9月12日~15日に開催された「TECH+ EXPO for セキュリティ2023」に、サイバーセキュリティの分析官・コンサルタントを務める名和利男氏が登壇。どのような組織が攻撃の標的になってしまうのか、そこにどんな問題があり、どう対策すべきかについて解説した。

攻撃者にとって価値がある資産とは

講演冒頭で名和氏は、攻撃者は標的となる組織を、資産価値や脆弱性、可視性、成功の確率といった要素で選んでおり、その動機には個人的思考や政治的、社会的イデオロギーがあると述べた。

資産価値とは、組織や企業が有する資源や情報の重要性のことだ。ただし、中小企業であっても資産価値がないとは限らない。対象となるのはあくまでも攻撃者にとって価値のあるものであり、中小企業がその顧客となる大企業や官公庁の情報を有している場合も考えられるためである。

「ここで大事なのは、攻撃者の視点から資産の価値を見極めることです。自分たちの尺度で『盗まれるような情報を持っていないだろう』と決めつけてはいけません」(名和氏)
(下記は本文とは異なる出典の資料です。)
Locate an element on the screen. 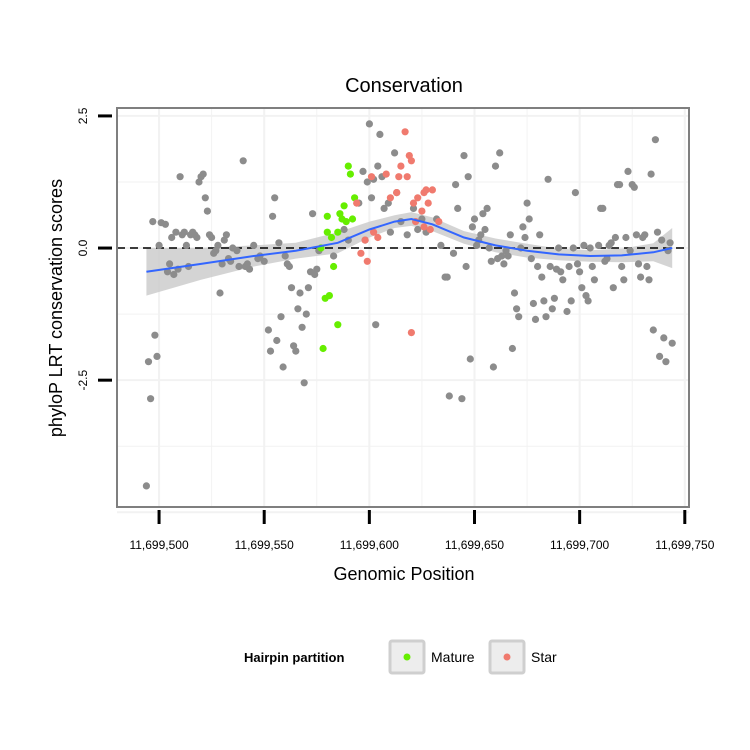  y-axis: 2.5 0.0 -2.5 is located at coordinates (94, 249).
攻撃の対象となる資産には、「財政資源」、「価値の高いデータ」、「知的財産」の3種類がある。財政資源は、身代金目的でランサムウェア攻撃の対象になりやすい。その対策として身代金を補填する保険商品もあるが、それで安心はできない事情もある。保険料を支払う能力があることが経済的な余裕があると判断され、攻撃の対象になる恐れもあるのだ。個人情報や顧客データ、財務情報など、価値の高いデータも対象になる。そして特許や営業秘密、研究データといった知的財産は、産業スパイの対象になるだけでなく、国家単位で狙われることすら考えられる。